I know I've told this story a million times but it probably bears repeating.
Back in the 90s, when we first started investigating the importance of AC power, we were shocked to find major sonic changes when running our equipment's AC power through a conditioner.
Relative to plugging straight into the wall AC socket, running the AC through a passive line conditioner we immediately noticed music was cleaner, quieter, and with less fatigue.
This revelation had multiple implications. First, it was a serious shock (not to make a pun) to our worldview of what mattered in HiFi sound. We had always taken for granted that what came out of the wall didn't really matter. (And we were not alone. Our old friend, the late Bill Johnson of Audio Research, went to his grave believing that neither cables nor AC impedance mattered)
Second, while the aforementioned positive benefits were pleasing, they came at a cost.
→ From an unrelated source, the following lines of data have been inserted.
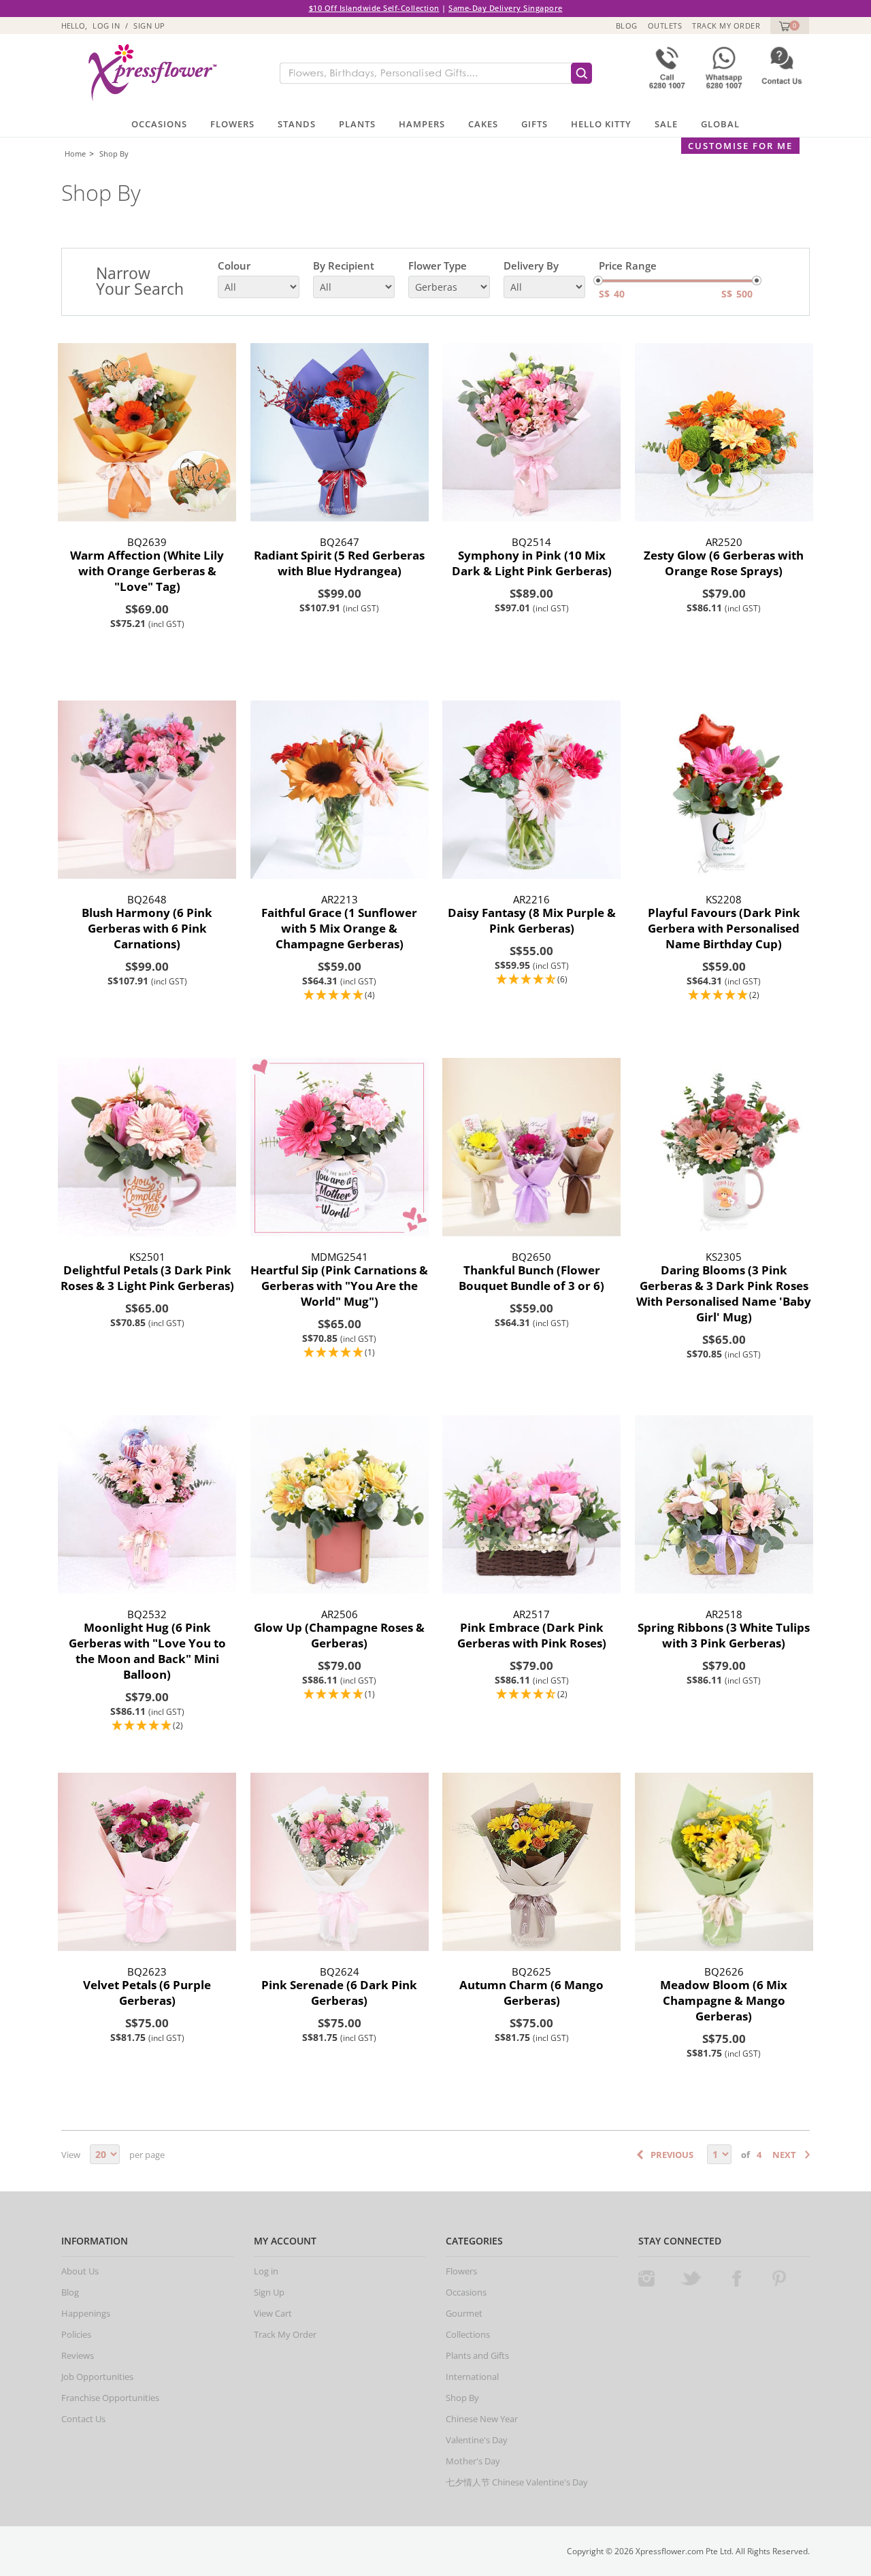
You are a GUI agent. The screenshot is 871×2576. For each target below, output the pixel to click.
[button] (339, 995)
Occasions (159, 124)
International (472, 2376)
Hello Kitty (601, 124)
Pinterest (779, 2278)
Stripped from the music were harmonic overtones—simple to hear when playing back a close-miked acoustic guitar—and dynamics were stifled as well.
Polite, yes. But, as card-carrying audiophiles, why would we be willing to trade one set of standards for another? We want it all. Cake and icing!
It wasn't until we heard the first versions of regulated AC power via the Power Plant that we realized we could have everything.
Better or just different?
It pays to listen deeply once the shine of different wears thin.